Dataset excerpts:
[Start of Attachment]
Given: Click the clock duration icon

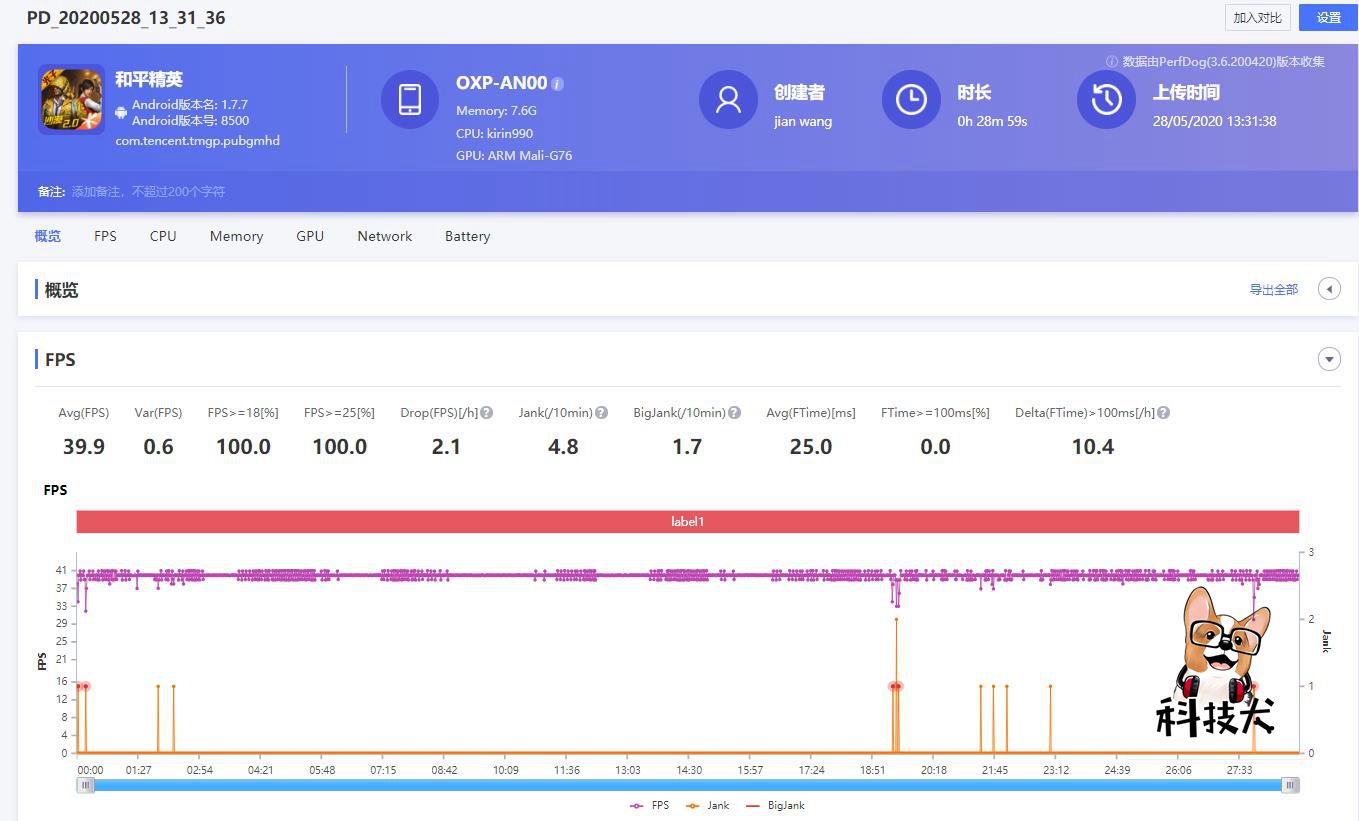Looking at the screenshot, I should pos(911,99).
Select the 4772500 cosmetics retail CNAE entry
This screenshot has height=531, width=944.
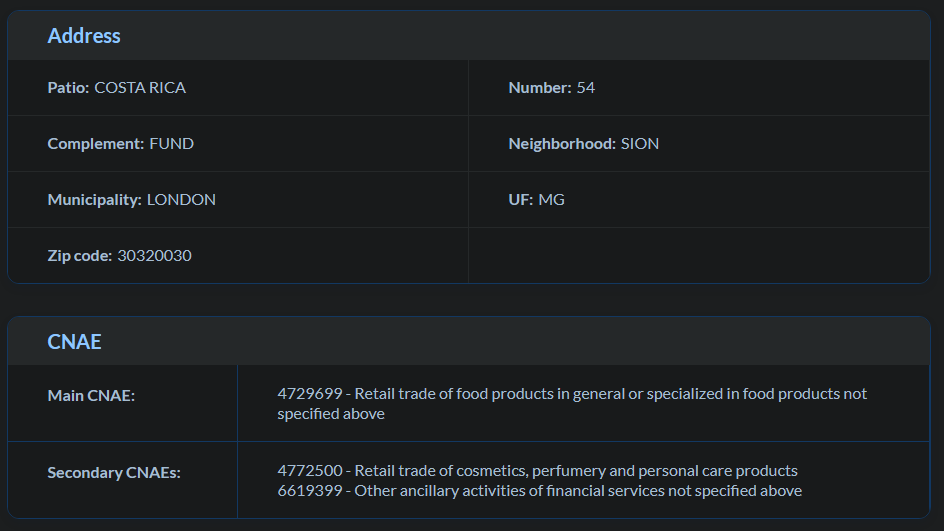click(x=537, y=471)
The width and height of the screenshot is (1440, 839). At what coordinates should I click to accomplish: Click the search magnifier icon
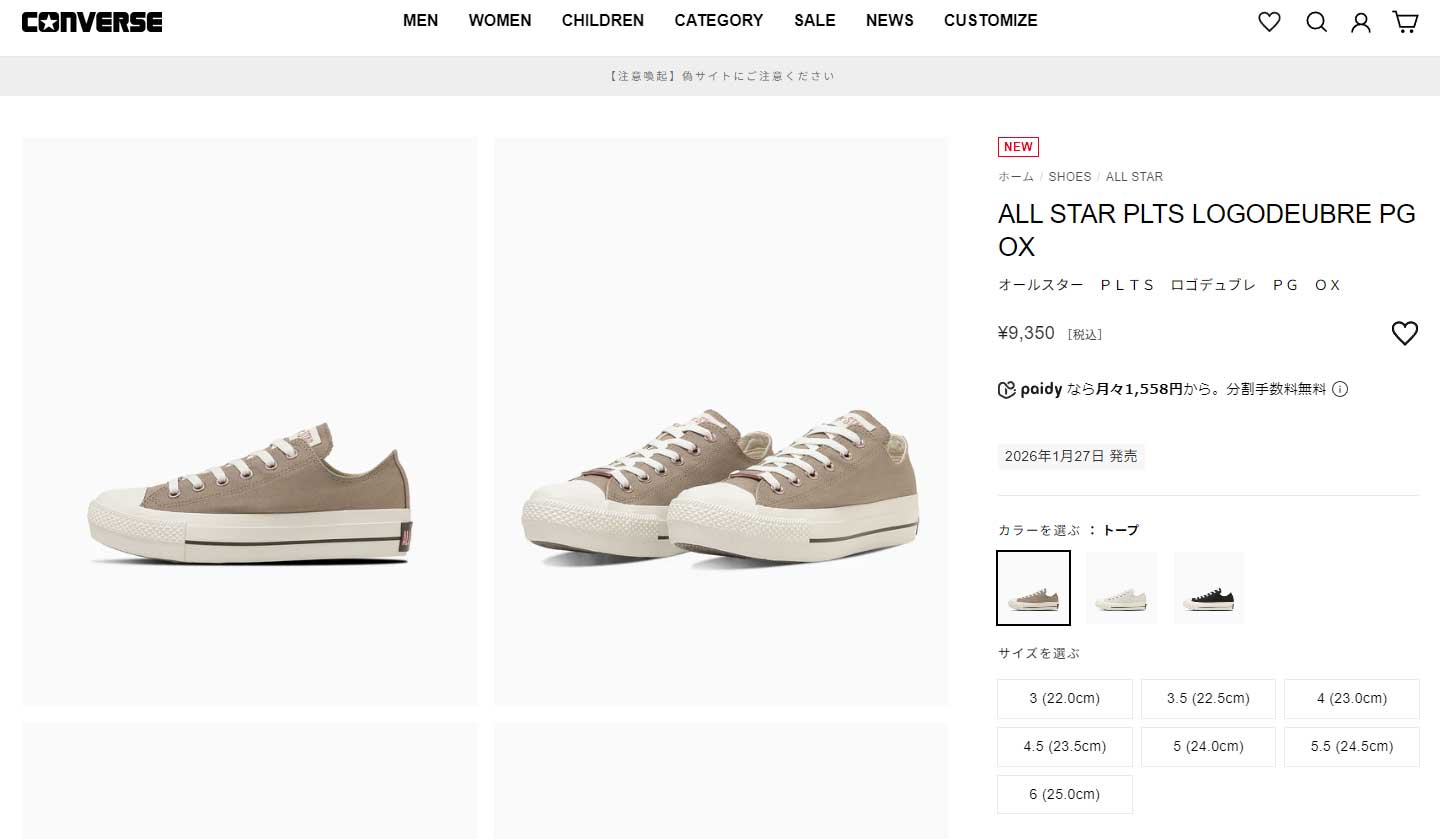tap(1316, 22)
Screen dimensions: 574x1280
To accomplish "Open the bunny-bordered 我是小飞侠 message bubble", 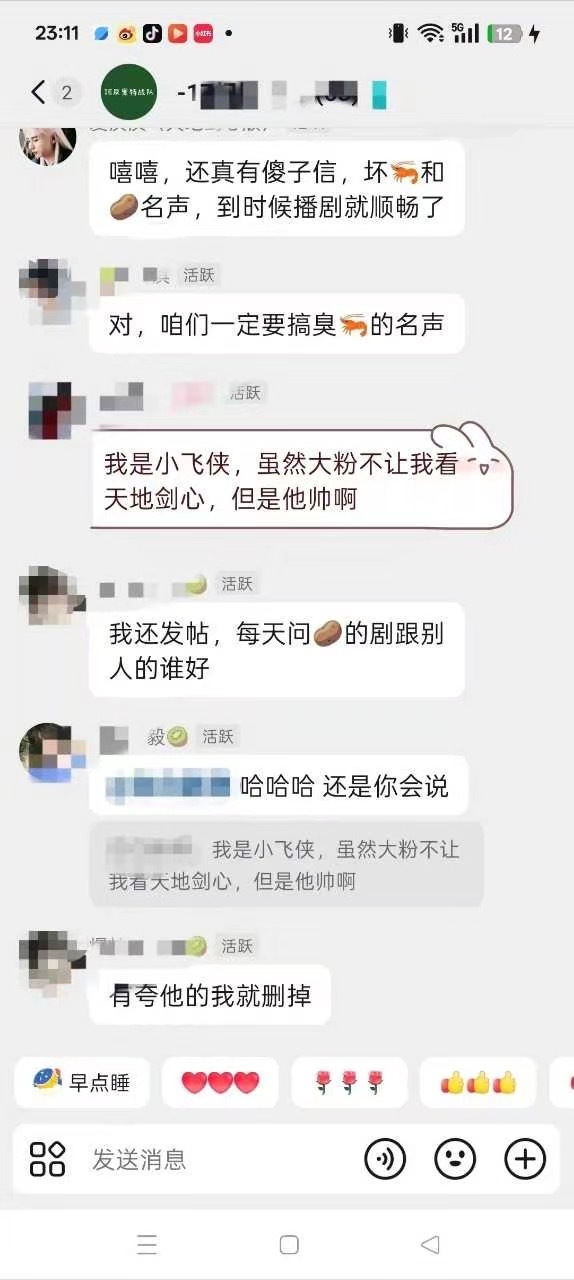I will [301, 478].
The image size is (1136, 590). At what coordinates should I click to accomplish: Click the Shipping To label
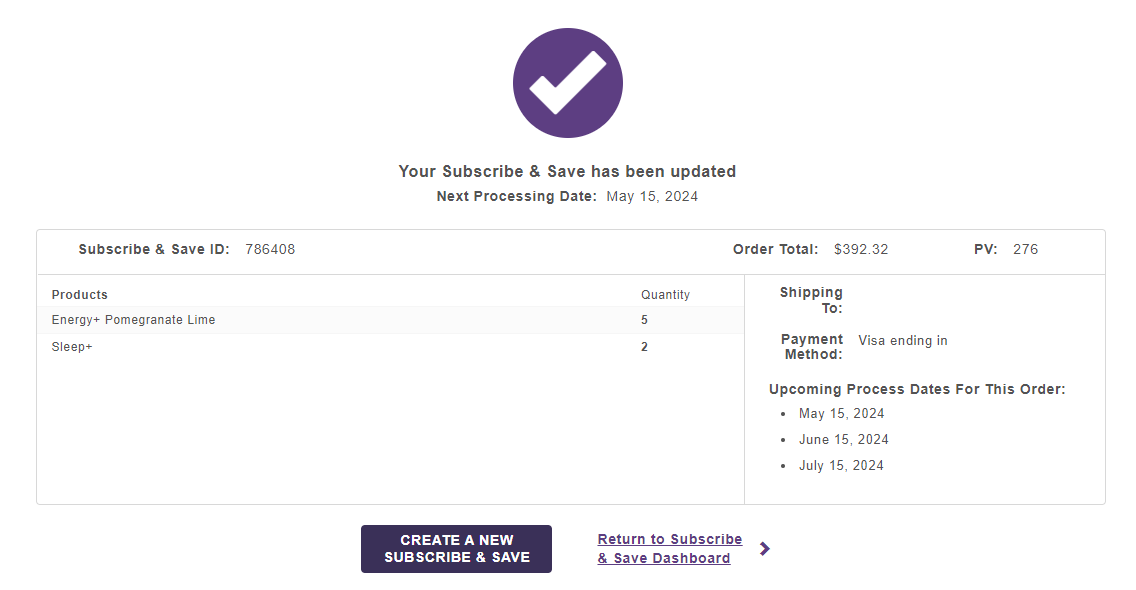point(811,300)
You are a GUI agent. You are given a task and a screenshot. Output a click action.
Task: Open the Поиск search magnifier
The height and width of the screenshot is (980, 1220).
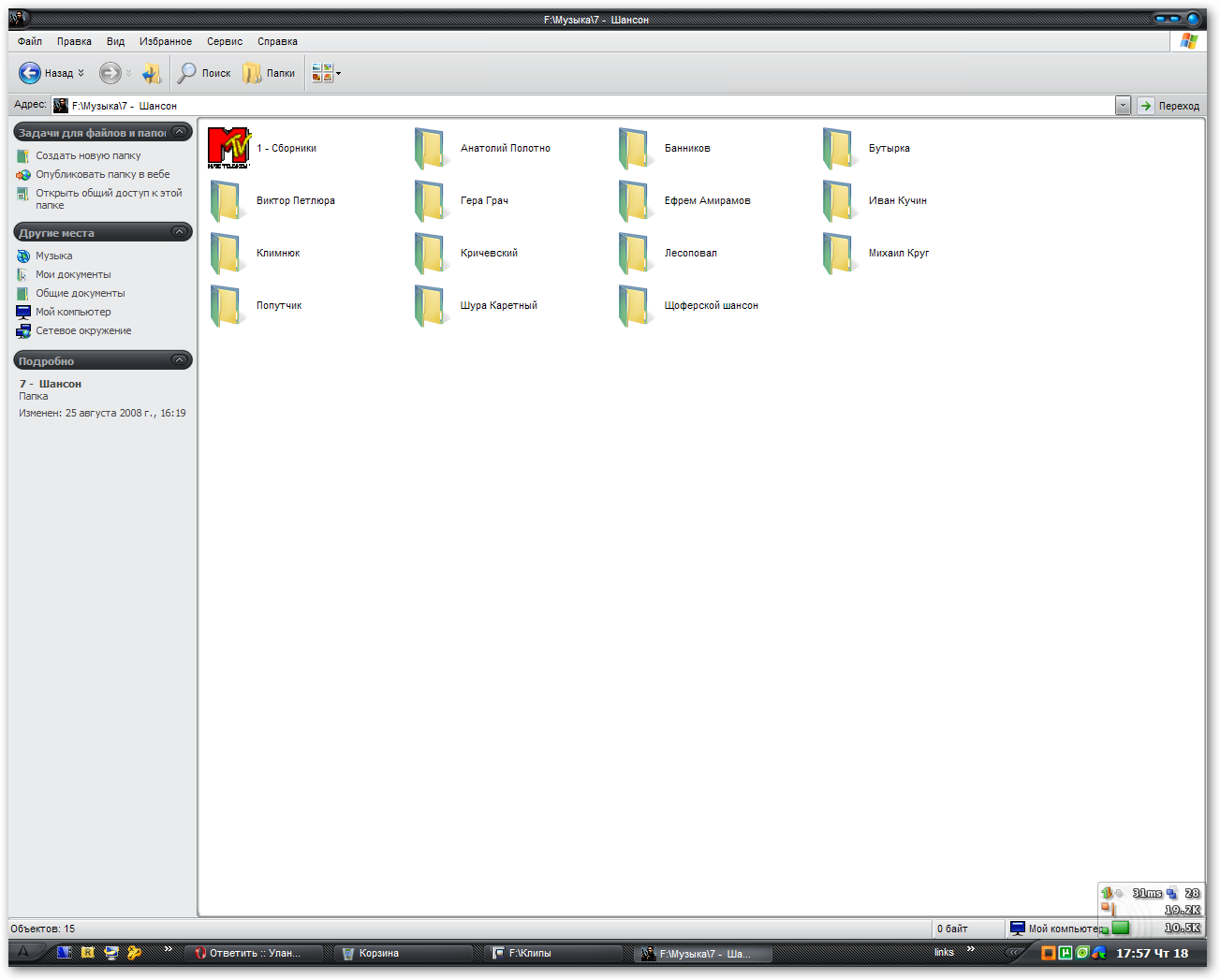tap(187, 73)
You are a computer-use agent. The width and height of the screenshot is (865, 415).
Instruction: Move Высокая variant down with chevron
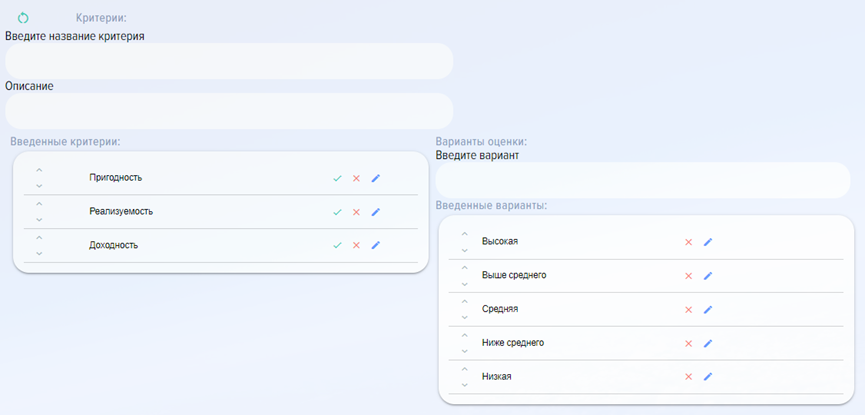coord(464,251)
[End of Attachment]
# TO DO
All of the lines above that carry the string "agent" need to be found and copied.

# FINISHED EXERCISE
You are a GUI agent. You are given a task and a screenshot. Output a click action.
You are a computer-use agent. The width and height of the screenshot is (865, 415).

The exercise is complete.